▶ [Listed records]
▬▬▬▬▬▬▬▬▬▬

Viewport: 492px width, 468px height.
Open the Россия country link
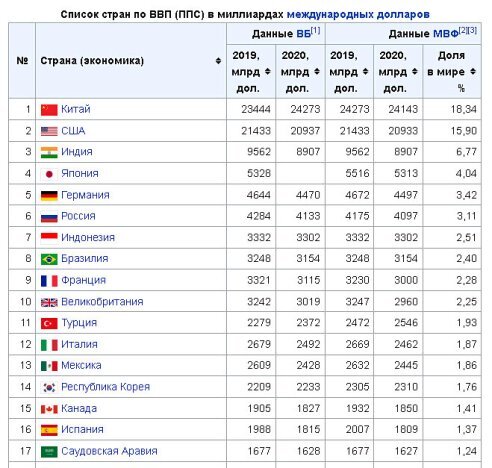pyautogui.click(x=78, y=216)
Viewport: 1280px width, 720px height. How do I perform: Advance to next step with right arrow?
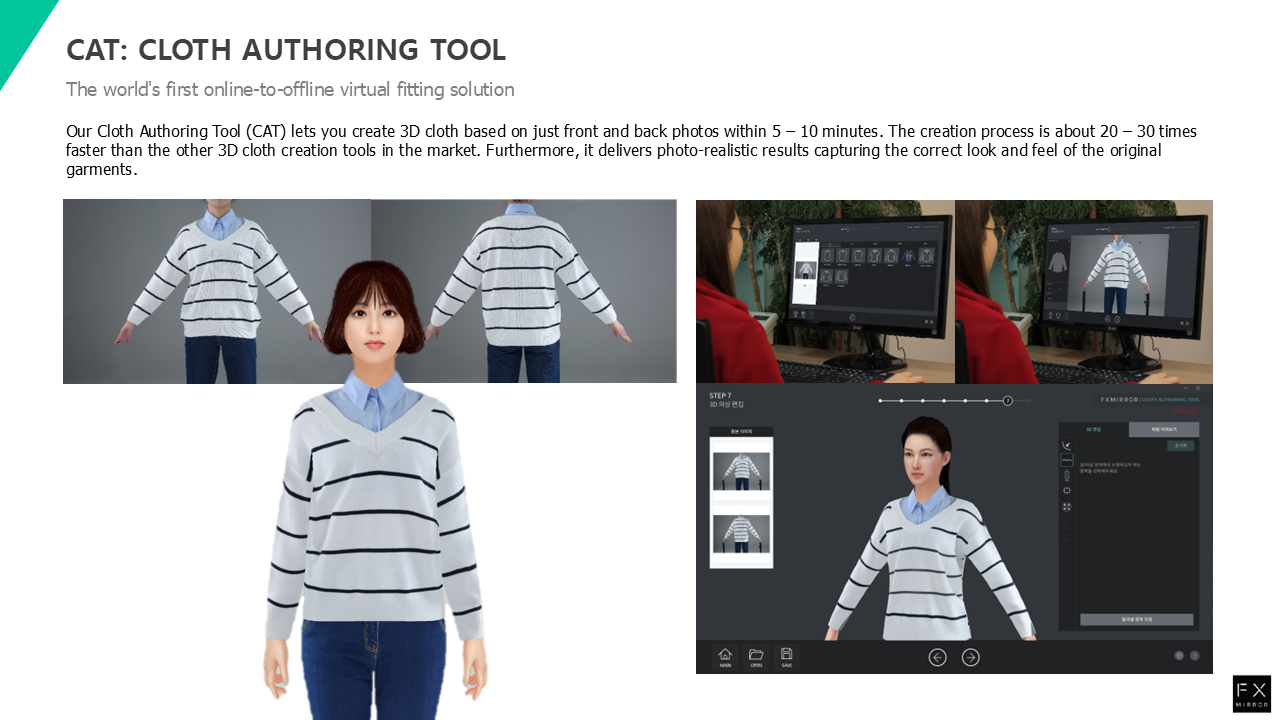pos(970,657)
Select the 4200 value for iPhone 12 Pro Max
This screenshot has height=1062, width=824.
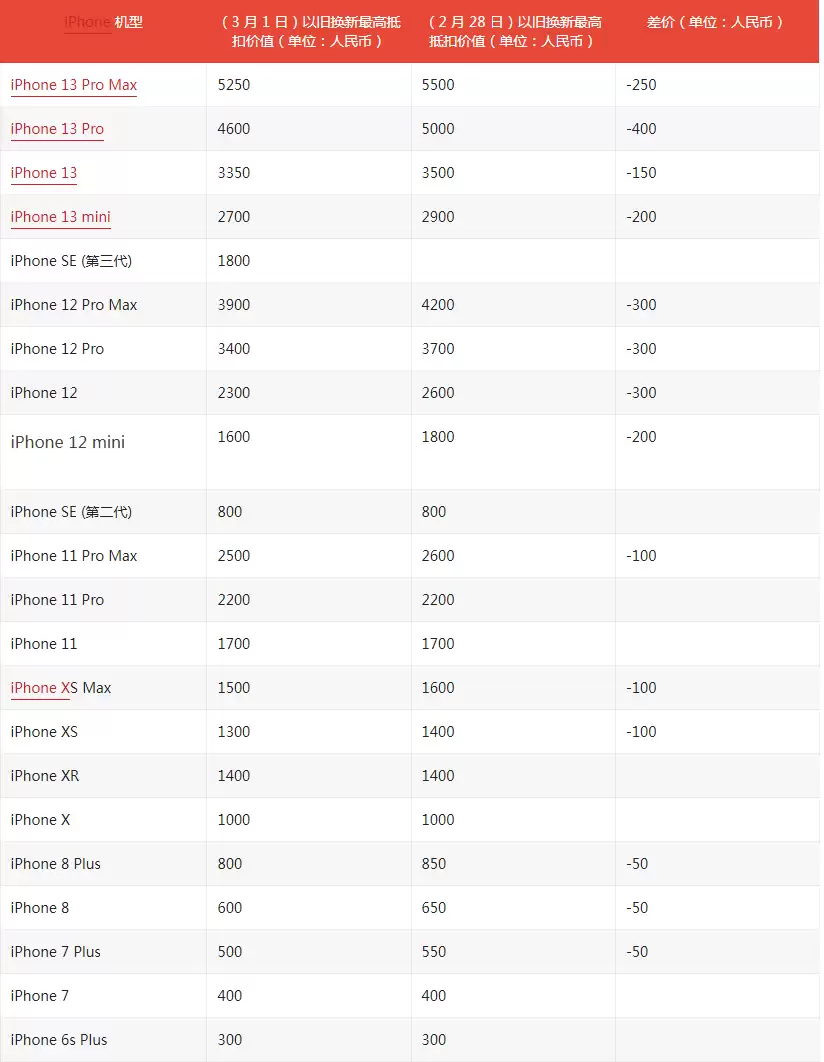point(438,305)
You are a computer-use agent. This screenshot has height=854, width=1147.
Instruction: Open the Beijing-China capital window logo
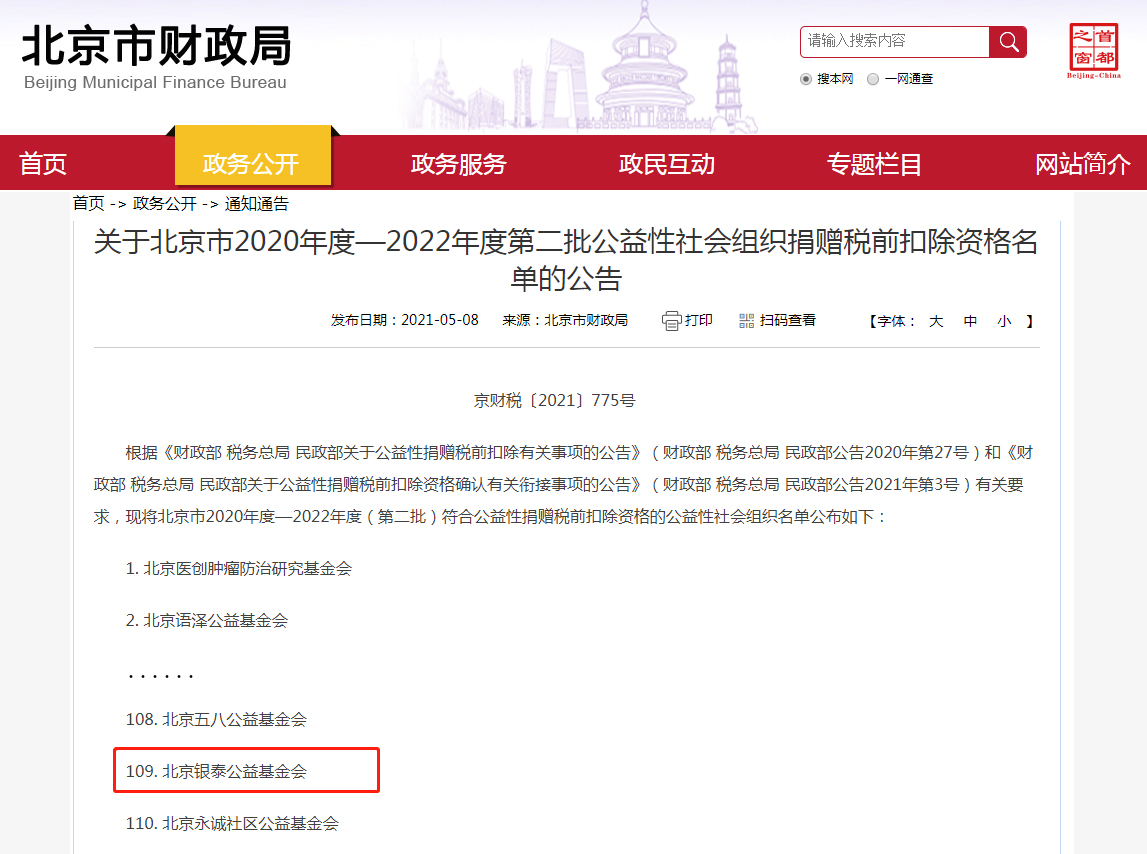(x=1093, y=50)
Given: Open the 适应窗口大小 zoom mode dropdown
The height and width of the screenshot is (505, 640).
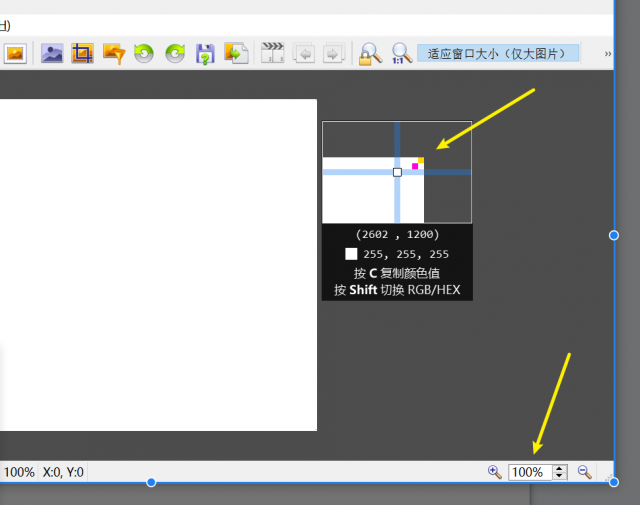Looking at the screenshot, I should 498,53.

▬▬▬▬▬▬▬▬▬▬

▶ [Work request] Without including any picture, reproduce the material above word for word.

▶ [Response to the task]
Viewport: 492px width, 468px height.
Open the Россия country link
pyautogui.click(x=78, y=216)
Viewport: 1280px width, 720px height. How do I perform: Advance to next step with right arrow?
pos(970,657)
Select the 4200 value for iPhone 12 Pro Max
This screenshot has height=1062, width=824.
point(438,305)
You are a computer-use agent. This screenshot has height=854, width=1147.
Instruction: Open the Beijing-China capital window logo
(x=1093, y=50)
Given: Open the 适应窗口大小 zoom mode dropdown
The height and width of the screenshot is (505, 640).
Looking at the screenshot, I should 498,53.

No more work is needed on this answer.